Choudri is now CCO at the successful mobile developer Miniclip. He has been involved with the firm’s majority sale to Tencent and seen the huge success of 8 Ball Pool and Agari.io. “However, my proudest moment was being honoured by the production team of Sega’s first original digital-only game Renegade Ops,” he says. “They named one of the vehicles Special Assault Artillery Destroyer or S.A.A.D.”

Outside of games, Choudri sits on the board of Wikimedia UK.

Christian West

Director, PlaySport Games

Christian West’s career began while playing Half-Life and Counter-Strike online.

“I started modding Counter-Strike and found I was a terrible 3D artist,” he says. “I bought a programming book and took a year out after school to learn code.”

Starting a games development degree in 2003, West eventually found himself working alongside Sean Murray at Kuju. Murray’s departure to form Hello Games inspired West to pursue his own success and he began saving to make Motorsport Manager, racing’s answer to Football Manager.

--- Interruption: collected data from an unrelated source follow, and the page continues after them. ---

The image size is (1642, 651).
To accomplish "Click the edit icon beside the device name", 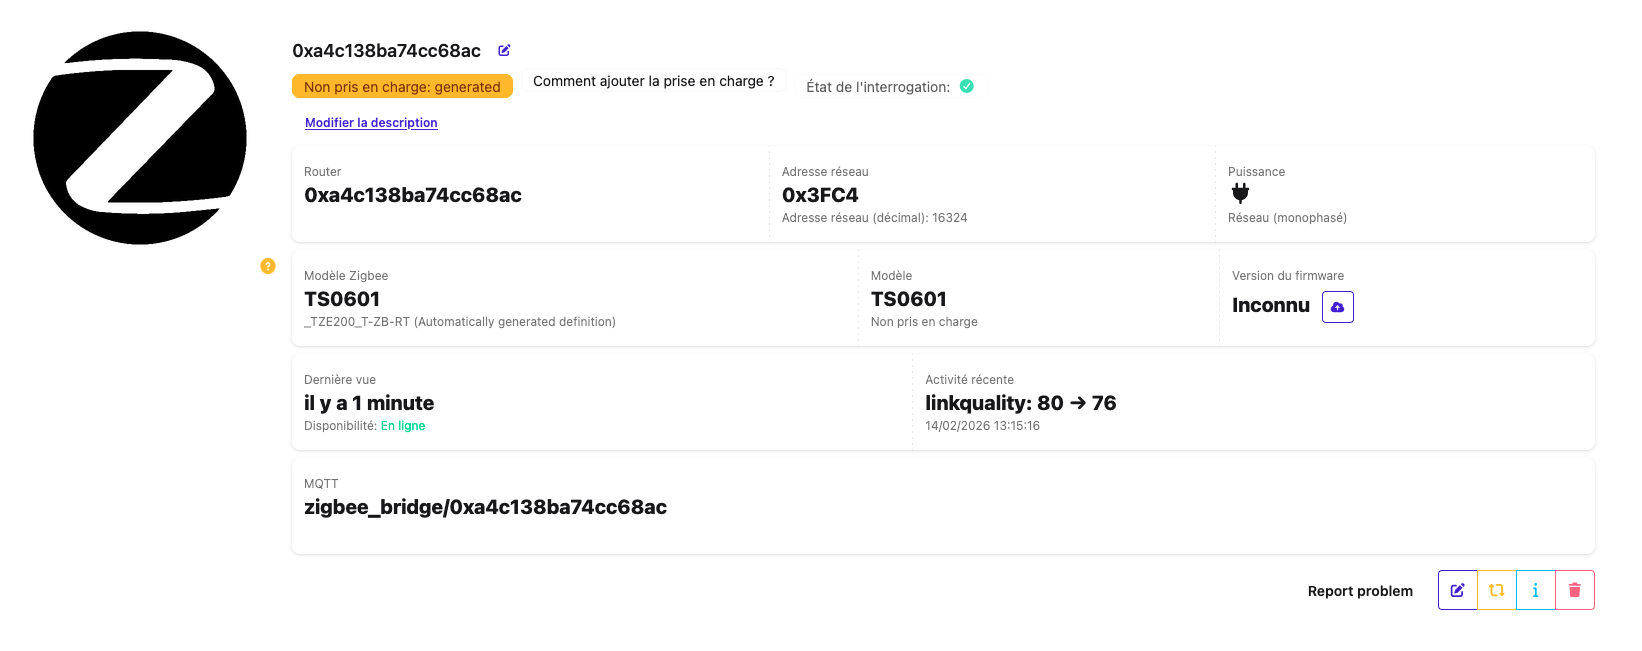I will point(505,50).
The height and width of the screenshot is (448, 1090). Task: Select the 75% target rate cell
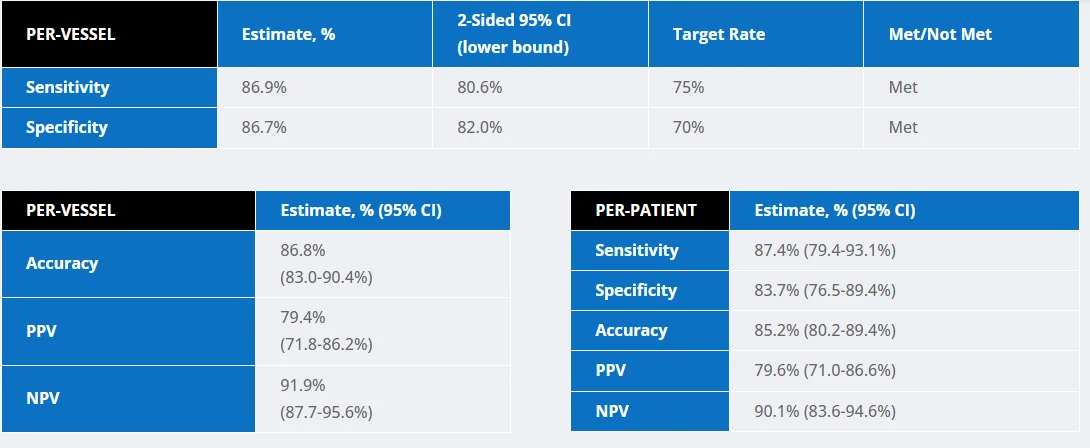[x=689, y=87]
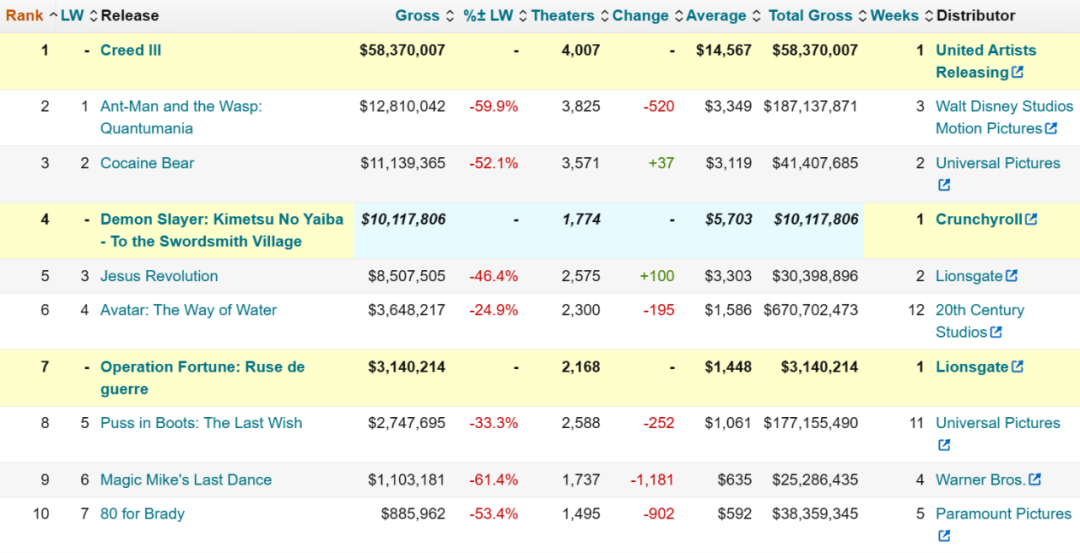Sort by Average column header
The image size is (1080, 553).
point(715,15)
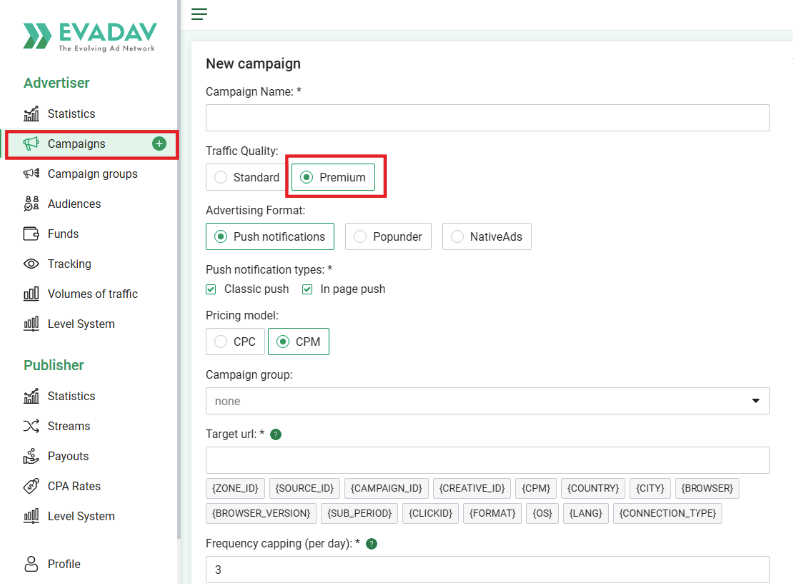The width and height of the screenshot is (793, 584).
Task: Toggle the hamburger menu icon
Action: (199, 14)
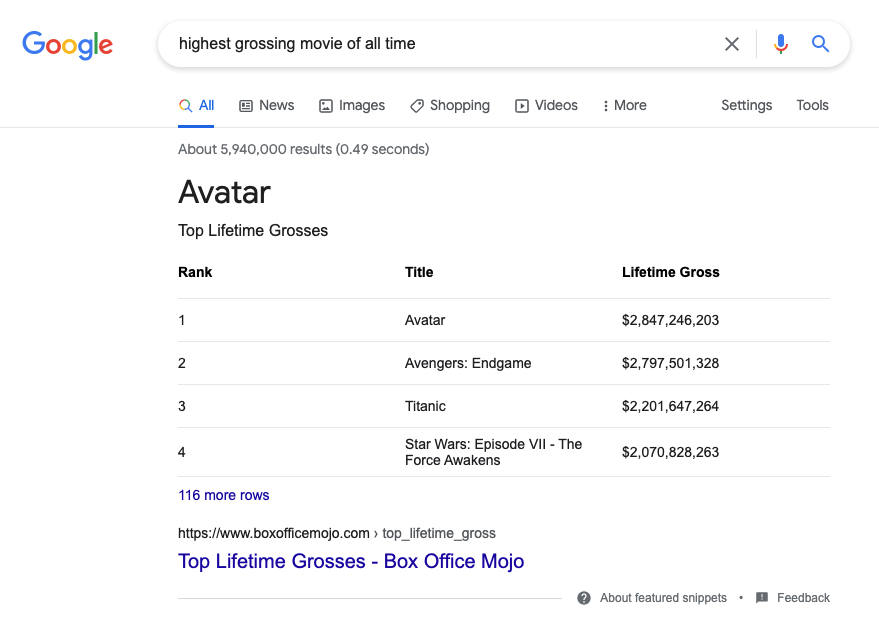The height and width of the screenshot is (630, 879).
Task: Click the About featured snippets link
Action: tap(663, 598)
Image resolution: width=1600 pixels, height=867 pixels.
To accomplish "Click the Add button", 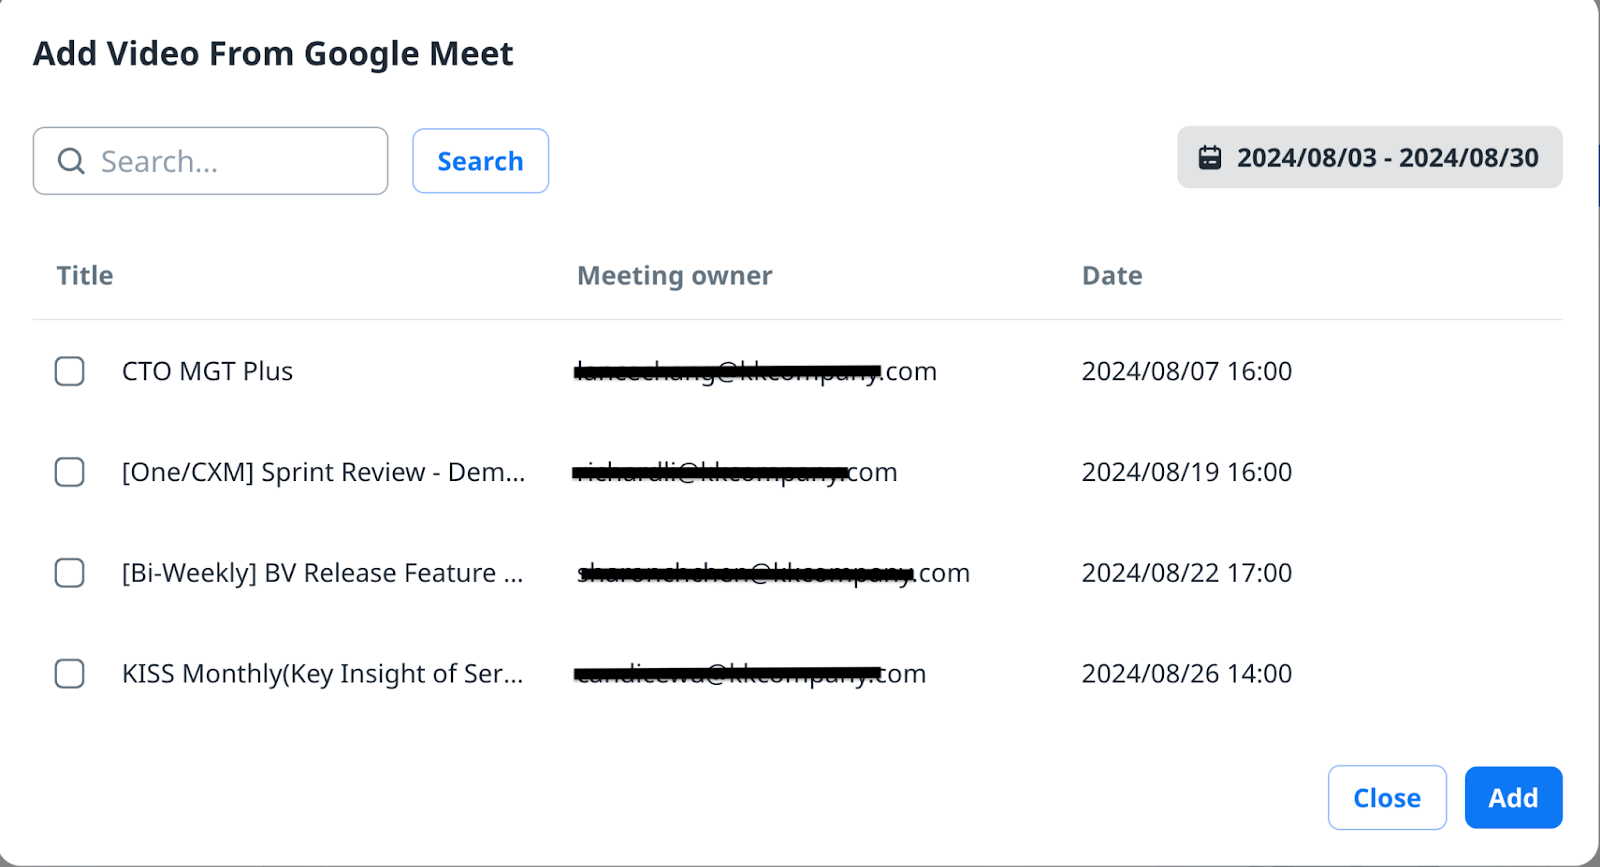I will pyautogui.click(x=1513, y=798).
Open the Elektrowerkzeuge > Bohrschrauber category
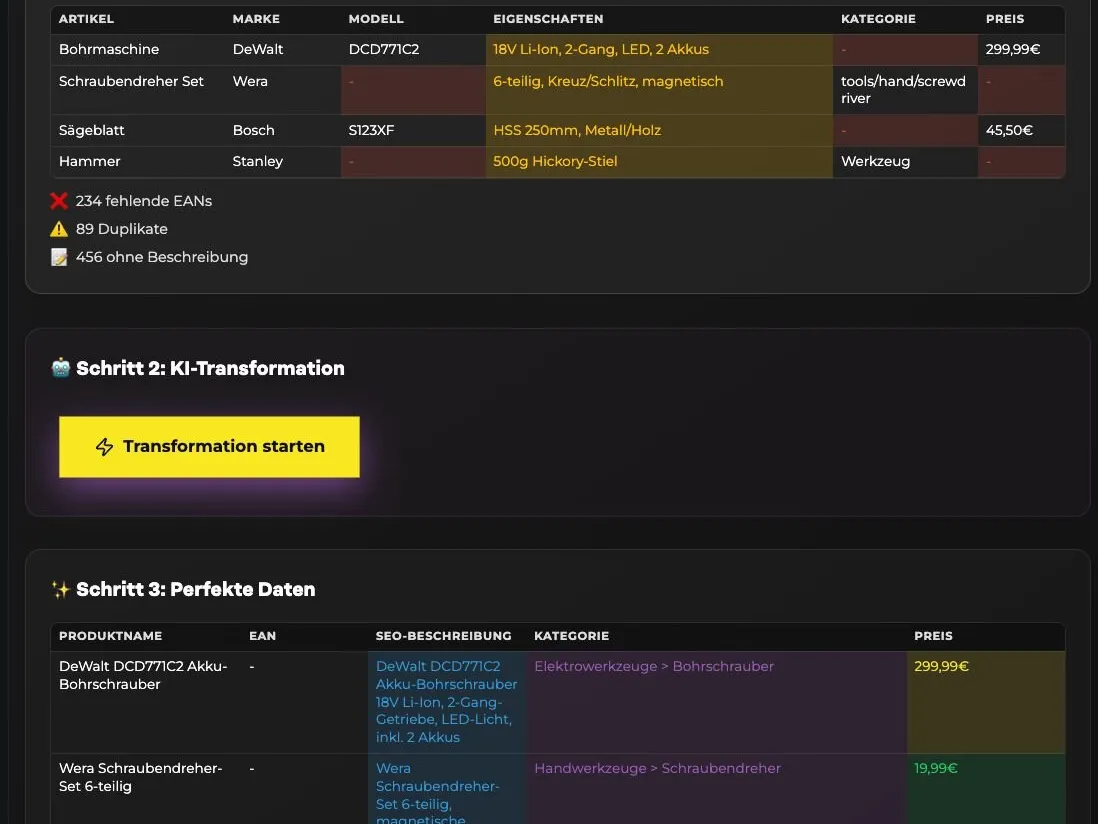 click(654, 666)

“I was living off my life savings,” he says. “I had quit my job and had no income whatsoever. By the end of that year most of my clothes had holes in them, I sacrificed sleep, and when the game launched I had £50 left.”

The hardship paid off. Motorsport Manager broke even within 24 hours, reaching No.1 on the App Store. This attracted Sega’s attention (the publisher of the very game that inspired West), and the Sonic creator helped release the game on PC. The result was that West could buy “new pants.”